• [Stored records]:

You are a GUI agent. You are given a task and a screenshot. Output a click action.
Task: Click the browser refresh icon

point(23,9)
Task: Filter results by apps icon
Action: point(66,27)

• [What you should do]: Reproduce every line of the records above as a numbered list, omitting blank lines.

• [Solution below]:
1. You are a GUI agent. You are given a task and a screenshot. Output a click action.
2. Task: Click the browser refresh icon
3. point(23,9)
4. Task: Filter results by apps icon
5. Action: point(66,27)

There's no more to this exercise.